* Ejercicios por resolver *
1. Anota todas las duraciones en días u horas que aparecen en la crónica sobre el Instituto Nacional de Psiquiatría.
2. Vuelve a escribir tal cual el pedazo de la crónica sobre el Instituto Nacional de Psiquiatría que empieza en "Sopitas.- La depresión" y termina en "según la OMS.".

* Extracto del documento *
################

Sopitas.- La depresión es una experiencia humana que de no ser atendida de manera correcta puede llevar al suicidio o poner en riesgo la vida de otras personas; aunque es considerada un trastorno mental tratable para minimizar los efectos negativos, en el Instituto Nacional de Psiquiatría —llamdo Ramón de la Fuente Muñiz— se asume a este estado de conciencia como un delito.
En su interior podría experimentarse un encarcelamiento. Bajo la premisa del periodismo vivencial, “vivirlo para contarlo”, esta es la crónica de 5 días dentro del Instituto Nacional de Psiquiatría.
Me “saqué la lotería” y me dieron cama en el Instituto Nacional de Psiquiatría
Entre el 76 y 85 por ciento de la población con desórdenes mentales en países de ingresos bajos y medios carece de acceso al tratamiento necesario, según la OMS.
México no es la excepción.
El Instituto Nacional de Salud Pública reconoce la ausencia de tratamientos dignos o de calidad con un trastorno psiquiátrico y que “más (del) 75 por ciento de los casos graves y moderados entre adultos no recibieron atención médica o psicológica por la carencia de acceso”.
Lo anterior ocurre al interior del Instituto Nacional de Psiquiatría, Ramón de la Fuente Muñiz:
Fue un jueves a media tarde cuando llegué. Los filtros burocráticos hicieron una espera de 9 horas para por fin hospitalizarme. “Tienes suerte si te dan una cama”, me comentó la madre de una paciente que llevaba 4 días esperando a que le asignaran una.
Me “saqué la lotería” y me dieron cama.
Con un diagnóstico de depresión por estrés postraumático, padecimiento común entre periodistas y defensores de derechos humanos, un tema del cuál hablaré en otro ejercicio, a las 2 de la mañana me llevaron a la habitación.
Con la incertidumbre de ingresar a una institución pública de la que alguien te dice “es muy buena” pero otro alguien te expresa “los dejan peor”, acepté la disyuntiva y asumí el internamiento en el Instituto Nacional de Psiquiatría.

################

* Datos proporcionados *
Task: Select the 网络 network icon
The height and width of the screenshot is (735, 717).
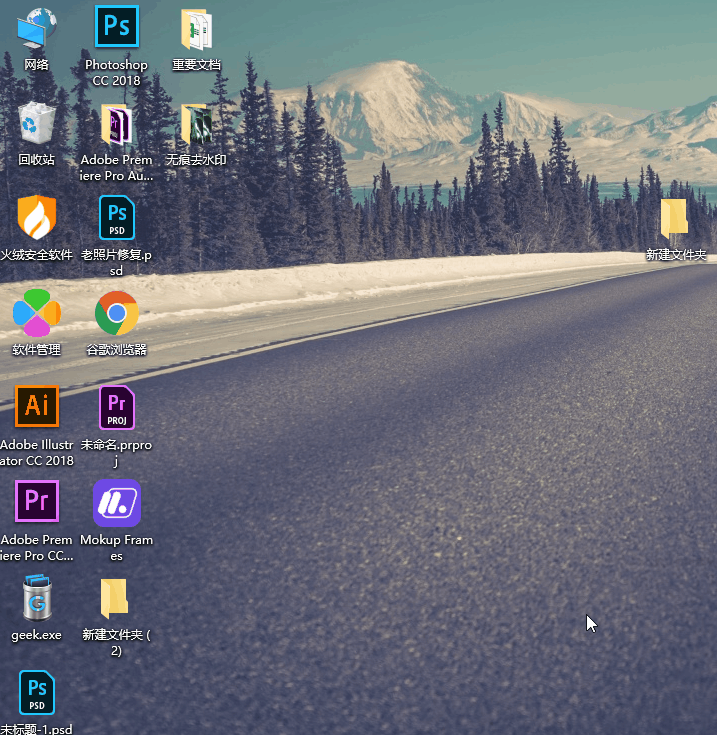Action: (37, 29)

################

* Respuestas dadas *
1. 5 días, 9 horas, 4 días

2.
Sopitas.- La depresión es una experiencia humana que de no ser atendida de manera correcta puede llevar al suicidio o poner en riesgo la vida de otras personas; aunque es considerada un trastorno mental tratable para minimizar los efectos negativos, en el Instituto Nacional de Psiquiatría —llamdo Ramón de la Fuente Muñiz— se asume a este estado de conciencia como un delito.
En su interior podría experimentarse un encarcelamiento. Bajo la premisa del periodismo vivencial, “vivirlo para contarlo”, esta es la crónica de 5 días dentro del Instituto Nacional de Psiquiatría.
Me “saqué la lotería” y me dieron cama en el Instituto Nacional de Psiquiatría
Entre el 76 y 85 por ciento de la población con desórdenes mentales en países de ingresos bajos y medios carece de acceso al tratamiento necesario, según la OMS.